Put the items into a Markdown table with the columns No. and Line, one numbered row per line and no blank lines. Begin at the first line of the items and stop after the line containing "center [546, 260].".

Saved entries
++++

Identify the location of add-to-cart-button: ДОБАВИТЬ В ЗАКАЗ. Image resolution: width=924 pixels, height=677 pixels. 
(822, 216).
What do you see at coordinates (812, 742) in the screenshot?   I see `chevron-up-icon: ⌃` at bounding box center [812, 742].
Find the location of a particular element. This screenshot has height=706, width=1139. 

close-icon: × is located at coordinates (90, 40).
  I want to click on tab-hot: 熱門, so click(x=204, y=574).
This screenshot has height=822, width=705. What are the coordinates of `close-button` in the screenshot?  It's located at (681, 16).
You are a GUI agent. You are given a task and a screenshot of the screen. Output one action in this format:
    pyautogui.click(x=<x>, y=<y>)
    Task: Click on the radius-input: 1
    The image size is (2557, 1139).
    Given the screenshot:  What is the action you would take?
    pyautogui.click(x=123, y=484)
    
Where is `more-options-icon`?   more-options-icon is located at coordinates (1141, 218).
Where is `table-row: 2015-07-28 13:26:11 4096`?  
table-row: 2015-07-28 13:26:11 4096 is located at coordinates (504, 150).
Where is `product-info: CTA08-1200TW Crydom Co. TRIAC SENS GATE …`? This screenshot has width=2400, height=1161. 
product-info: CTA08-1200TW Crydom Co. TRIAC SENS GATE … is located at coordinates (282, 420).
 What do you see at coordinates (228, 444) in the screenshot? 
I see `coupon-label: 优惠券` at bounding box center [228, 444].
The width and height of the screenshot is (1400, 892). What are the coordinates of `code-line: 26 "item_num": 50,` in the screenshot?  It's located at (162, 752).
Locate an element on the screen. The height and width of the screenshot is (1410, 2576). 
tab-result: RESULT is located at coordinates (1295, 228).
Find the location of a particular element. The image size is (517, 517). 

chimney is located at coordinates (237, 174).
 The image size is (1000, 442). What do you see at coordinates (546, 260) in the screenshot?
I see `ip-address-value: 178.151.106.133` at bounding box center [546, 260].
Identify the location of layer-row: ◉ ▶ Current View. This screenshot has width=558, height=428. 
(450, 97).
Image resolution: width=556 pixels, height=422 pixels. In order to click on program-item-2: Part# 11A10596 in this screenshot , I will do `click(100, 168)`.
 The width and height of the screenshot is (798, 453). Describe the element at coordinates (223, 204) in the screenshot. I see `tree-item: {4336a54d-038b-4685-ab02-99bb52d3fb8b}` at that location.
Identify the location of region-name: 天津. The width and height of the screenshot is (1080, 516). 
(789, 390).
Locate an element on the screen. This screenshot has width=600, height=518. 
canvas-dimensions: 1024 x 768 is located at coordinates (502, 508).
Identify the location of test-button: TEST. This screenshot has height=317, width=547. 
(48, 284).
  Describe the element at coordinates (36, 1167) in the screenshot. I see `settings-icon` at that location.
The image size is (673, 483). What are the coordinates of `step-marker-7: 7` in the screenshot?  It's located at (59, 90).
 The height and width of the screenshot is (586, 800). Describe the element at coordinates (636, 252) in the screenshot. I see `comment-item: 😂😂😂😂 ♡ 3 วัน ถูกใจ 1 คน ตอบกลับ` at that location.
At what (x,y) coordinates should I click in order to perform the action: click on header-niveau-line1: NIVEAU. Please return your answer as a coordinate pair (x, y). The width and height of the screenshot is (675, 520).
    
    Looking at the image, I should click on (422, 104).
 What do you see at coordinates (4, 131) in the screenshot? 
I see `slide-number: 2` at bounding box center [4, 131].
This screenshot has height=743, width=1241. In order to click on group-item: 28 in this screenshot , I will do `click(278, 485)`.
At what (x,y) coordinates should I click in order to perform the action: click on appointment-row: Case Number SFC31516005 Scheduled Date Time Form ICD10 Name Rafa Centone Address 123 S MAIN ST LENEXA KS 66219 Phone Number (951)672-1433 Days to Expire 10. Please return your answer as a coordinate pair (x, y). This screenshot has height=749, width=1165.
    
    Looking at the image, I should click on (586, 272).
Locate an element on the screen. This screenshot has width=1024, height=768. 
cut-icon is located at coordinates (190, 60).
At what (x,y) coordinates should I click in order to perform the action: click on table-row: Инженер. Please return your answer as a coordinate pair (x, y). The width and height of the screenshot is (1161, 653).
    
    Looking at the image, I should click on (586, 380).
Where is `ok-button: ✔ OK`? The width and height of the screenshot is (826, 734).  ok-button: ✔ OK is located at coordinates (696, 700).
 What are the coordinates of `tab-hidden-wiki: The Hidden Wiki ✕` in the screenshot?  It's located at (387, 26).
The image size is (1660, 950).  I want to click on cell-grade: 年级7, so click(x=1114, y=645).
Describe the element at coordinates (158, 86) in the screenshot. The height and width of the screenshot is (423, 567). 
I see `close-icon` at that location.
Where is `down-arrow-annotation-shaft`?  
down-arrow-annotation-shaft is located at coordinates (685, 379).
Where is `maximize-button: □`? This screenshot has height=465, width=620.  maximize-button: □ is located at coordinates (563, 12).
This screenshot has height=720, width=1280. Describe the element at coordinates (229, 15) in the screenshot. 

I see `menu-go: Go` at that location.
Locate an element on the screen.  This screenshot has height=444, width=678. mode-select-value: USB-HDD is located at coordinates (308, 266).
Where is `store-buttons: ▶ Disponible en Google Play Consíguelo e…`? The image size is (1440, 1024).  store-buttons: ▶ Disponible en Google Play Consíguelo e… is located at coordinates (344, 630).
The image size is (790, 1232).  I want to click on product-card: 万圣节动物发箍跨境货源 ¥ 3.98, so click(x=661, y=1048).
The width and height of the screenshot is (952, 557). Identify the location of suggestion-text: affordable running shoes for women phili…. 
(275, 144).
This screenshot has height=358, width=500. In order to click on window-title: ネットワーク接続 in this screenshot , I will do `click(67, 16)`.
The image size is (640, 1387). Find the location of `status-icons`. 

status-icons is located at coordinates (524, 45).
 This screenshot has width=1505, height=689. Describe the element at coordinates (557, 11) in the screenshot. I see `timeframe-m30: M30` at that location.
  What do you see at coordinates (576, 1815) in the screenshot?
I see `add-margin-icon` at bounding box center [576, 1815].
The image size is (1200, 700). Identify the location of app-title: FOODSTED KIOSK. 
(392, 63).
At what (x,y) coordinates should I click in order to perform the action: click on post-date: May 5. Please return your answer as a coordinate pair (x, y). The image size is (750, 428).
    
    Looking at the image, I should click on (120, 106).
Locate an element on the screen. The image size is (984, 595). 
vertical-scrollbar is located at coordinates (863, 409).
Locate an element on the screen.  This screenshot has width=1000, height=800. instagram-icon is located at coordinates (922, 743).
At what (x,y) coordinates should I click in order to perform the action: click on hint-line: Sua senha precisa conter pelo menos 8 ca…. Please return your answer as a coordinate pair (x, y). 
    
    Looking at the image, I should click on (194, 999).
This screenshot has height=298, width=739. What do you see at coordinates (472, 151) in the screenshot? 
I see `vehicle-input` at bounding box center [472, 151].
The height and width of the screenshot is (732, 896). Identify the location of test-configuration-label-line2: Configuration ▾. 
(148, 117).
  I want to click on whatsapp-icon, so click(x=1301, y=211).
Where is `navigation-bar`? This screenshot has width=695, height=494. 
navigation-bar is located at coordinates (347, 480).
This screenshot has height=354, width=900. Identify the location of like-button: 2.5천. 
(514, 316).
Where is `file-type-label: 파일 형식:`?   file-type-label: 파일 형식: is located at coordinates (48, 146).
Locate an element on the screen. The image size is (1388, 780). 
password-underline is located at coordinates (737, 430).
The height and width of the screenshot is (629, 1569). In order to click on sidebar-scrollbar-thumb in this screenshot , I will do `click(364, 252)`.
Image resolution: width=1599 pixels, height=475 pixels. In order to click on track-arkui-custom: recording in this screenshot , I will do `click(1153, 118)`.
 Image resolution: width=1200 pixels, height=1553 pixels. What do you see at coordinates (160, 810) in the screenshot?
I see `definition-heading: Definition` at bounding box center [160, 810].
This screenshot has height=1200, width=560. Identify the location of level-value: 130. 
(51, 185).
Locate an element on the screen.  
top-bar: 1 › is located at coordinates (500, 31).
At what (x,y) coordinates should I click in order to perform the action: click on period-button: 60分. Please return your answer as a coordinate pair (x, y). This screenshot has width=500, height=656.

++++

Task output →
| No. | Line |
|---|---|
| 1 | Identify the location of add-to-cart-button: ДОБАВИТЬ В ЗАКАЗ. Image resolution: width=924 pixels, height=677 pixels.  |
| 2 | (822, 216). |
| 3 | What do you see at coordinates (812, 742) in the screenshot?   I see `chevron-up-icon: ⌃` at bounding box center [812, 742]. |
| 4 | Find the location of a particular element. This screenshot has height=706, width=1139.  |
| 5 | close-icon: × is located at coordinates (90, 40). |
| 6 |   I want to click on tab-hot: 熱門, so click(x=204, y=574). |
| 7 | This screenshot has height=822, width=705. What are the coordinates of `close-button` in the screenshot?  It's located at (681, 16). |
| 8 | You are a GUI agent. You are given a task and a screenshot of the screen. Output one action in this format: |
| 9 |     pyautogui.click(x=<x>, y=<y>) |
| 10 |     Task: Click on the radius-input: 1 |
| 11 |     The image size is (2557, 1139). |
| 12 |     Given the screenshot:  What is the action you would take? |
| 13 |     pyautogui.click(x=123, y=484) |
| 14 | Where is `more-options-icon`?   more-options-icon is located at coordinates (1141, 218). |
| 15 | Where is `table-row: 2015-07-28 13:26:11 4096`?   |
| 16 | table-row: 2015-07-28 13:26:11 4096 is located at coordinates (504, 150). |
| 17 | Where is `product-info: CTA08-1200TW Crydom Co. TRIAC SENS GATE …`? This screenshot has width=2400, height=1161.  |
| 18 | product-info: CTA08-1200TW Crydom Co. TRIAC SENS GATE … is located at coordinates (282, 420). |
| 19 |  What do you see at coordinates (228, 444) in the screenshot?  |
| 20 | I see `coupon-label: 优惠券` at bounding box center [228, 444]. |
| 21 | The width and height of the screenshot is (1400, 892). What are the coordinates of `code-line: 26 "item_num": 50,` in the screenshot?  It's located at (162, 752). |
| 22 | Locate an element on the screen. The height and width of the screenshot is (1410, 2576).  |
| 23 | tab-result: RESULT is located at coordinates (1295, 228). |
| 24 | Find the location of a particular element. The image size is (517, 517).  |
| 25 | chimney is located at coordinates (237, 174). |
| 26 |  The image size is (1000, 442). What do you see at coordinates (546, 260) in the screenshot? |
| 27 | I see `ip-address-value: 178.151.106.133` at bounding box center [546, 260]. |